Exercise instructions: Turn the lines from the one containing "Task: Click the new-item glyph beside 43522" through the one containing "Action: pos(42,141)" into a JSON list of strings, one string per line and leaving out blank lines and pictures.

Listed entries:
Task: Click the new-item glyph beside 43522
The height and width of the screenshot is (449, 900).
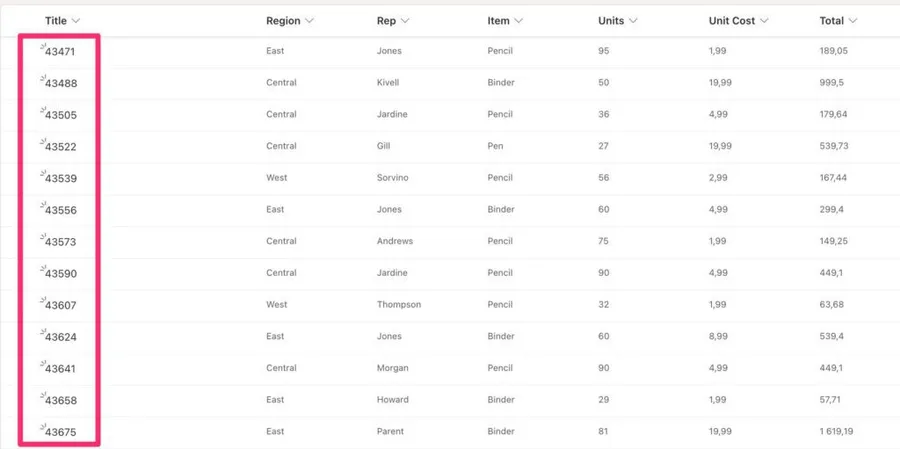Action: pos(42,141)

* * *

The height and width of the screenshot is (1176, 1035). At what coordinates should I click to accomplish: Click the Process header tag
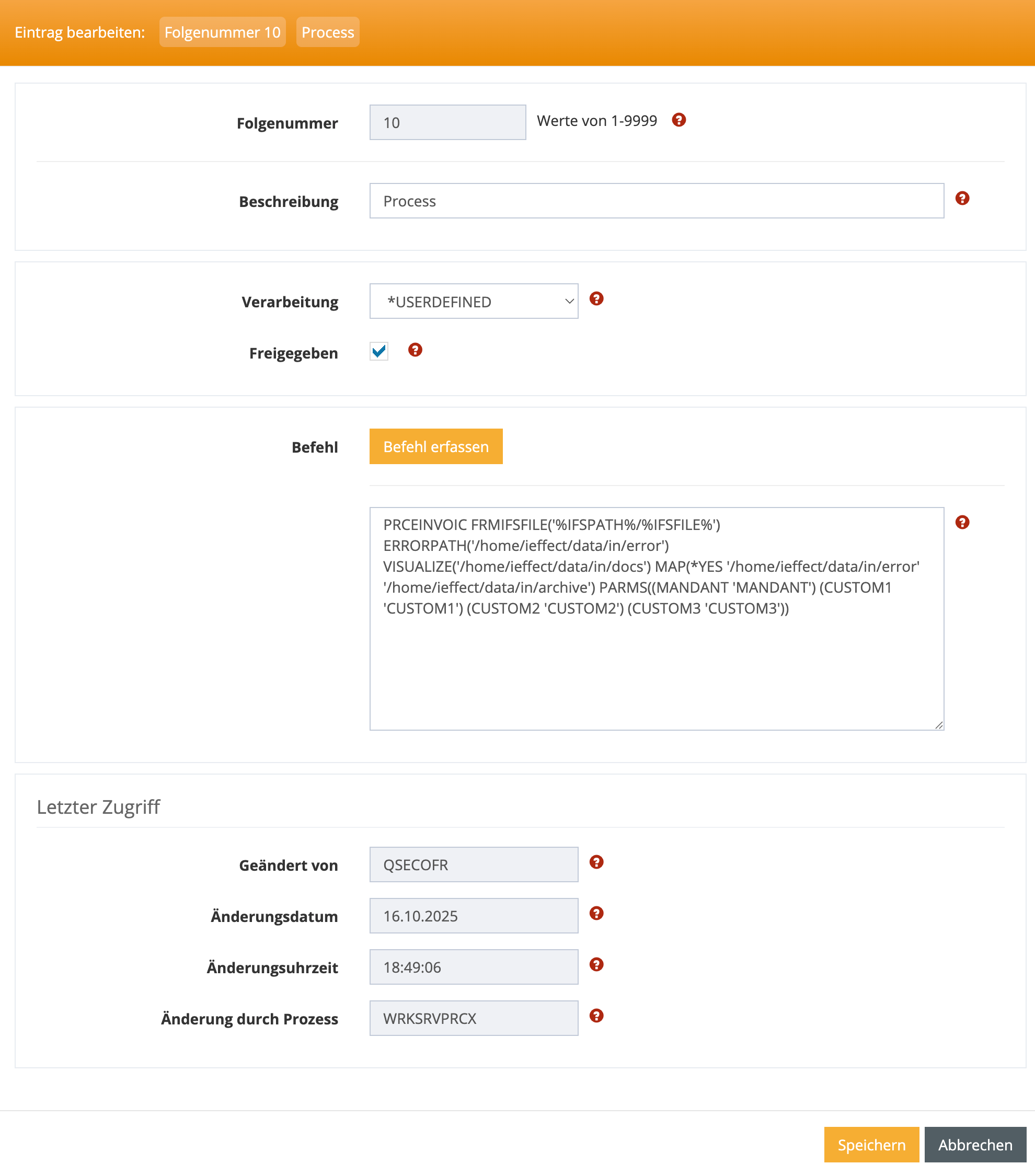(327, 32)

==

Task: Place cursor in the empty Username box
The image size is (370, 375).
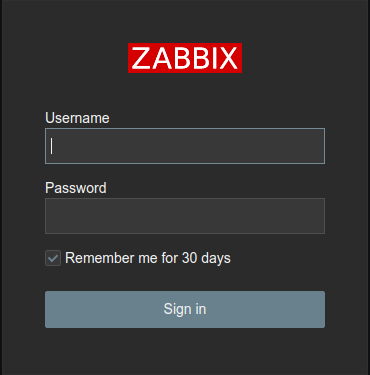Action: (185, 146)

Reply to the exercise:
[
  "Task: Click the new-item glyph beside 43522",
  "The height and width of the screenshot is (449, 900).",
  "Action: pos(42,141)"
]